BML is a rare manifestation of the benign and common condition of uterine leiomyomas [8]. This term is used to describe multiple benign leiomyomas that appear several months to many years after hysterectomy for fibroids [4, 9, 10]. Women who have undergone hysterectomy for leiomyomas are the most commonly affected and are usually asymptomatic at presentation [2, 11]. To our knowledge, no previous cases of BML in the lungs have demonstrated pulmonary varices. Although the origin of the initial tumour remains controversial [3], a review of the literature supports the model that the primary tumour is located in the uterus and that uterine leiomyomas can metastasise, with haematogenous spread characteristic of BML. Histology of the lesions shows bundles of well-differentiated, spindled, mature smooth muscle cells, similar to those found in uterine leiomyomas.

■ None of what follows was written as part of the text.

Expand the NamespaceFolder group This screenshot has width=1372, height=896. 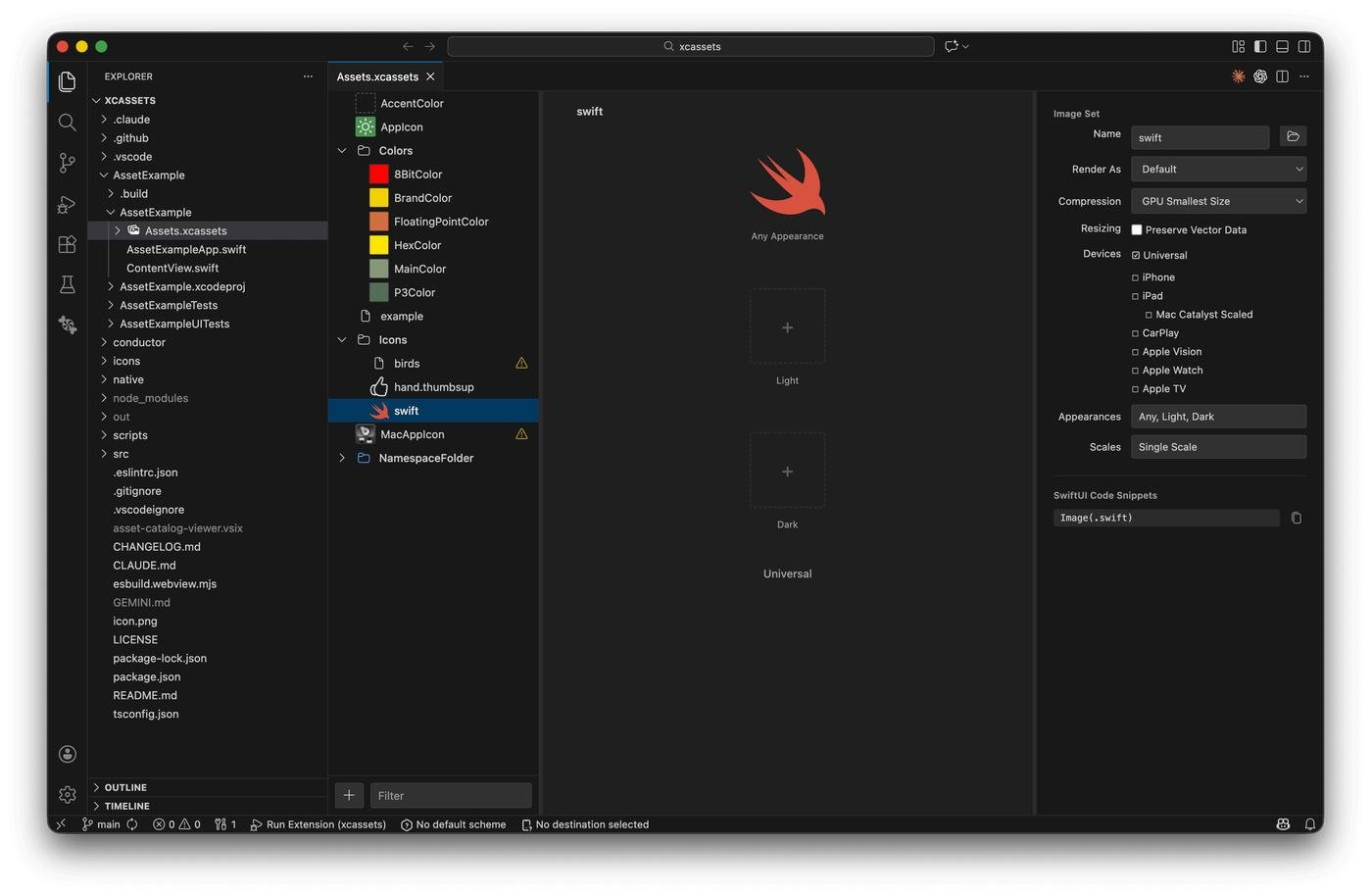coord(342,458)
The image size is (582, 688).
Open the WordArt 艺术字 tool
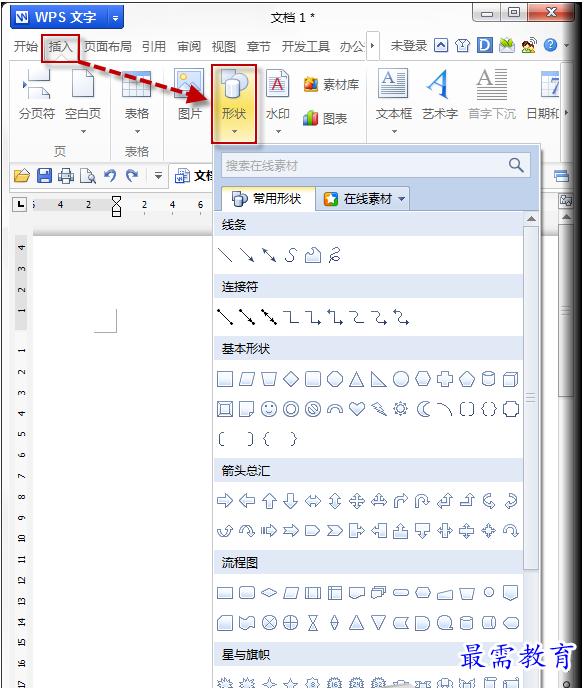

There is no atypia, and mitoses are rare or absent [3, 8]. Lung deposits have the same histological appearances as leiomyomas found within the uterus [8].
Typical radiographic findings include well-circumscribed, solitary or multiple homogeneous pulmonary nodules or masses that are round or lobulated with precise margins. They range in size from a few millimetres to several centimetres in diameter and are scattered throughout the lungs [4, 11]. Typically, nodules are homogeneous and not calcified. Obvious enhancement after administration of iv contrast medium is not a commonly described feature [8, 9, 12]. The masses rarely cavitate [4, 8, 9]. Unusual appearances of metastasising leiomyomas include cyst formation [8], tiny calcifications [9], dissemination in a miliary pattern [2, 12], interstitial lung disease [4, 12], pneumothorax [8, 10] and pericardial effusion [12].
The presence of fluid-containing cystic spaces inside the masses, as seen in this case, has been observed in a few rare, previous cases [4, 8, 9]. Uterine leiomyomas may undergo necrosis if they outgrow their blood supply, for example because of pregnancy, or because of rapid involution that occurs during the sudden post-partum hormonal imbalance. Eventually, this may lead to liquefactive necrosis with subsequent degeneration into aerated lung cysts [8]. In conclusion, we present a case demonstrating that lung varices can be found within BML lung masses.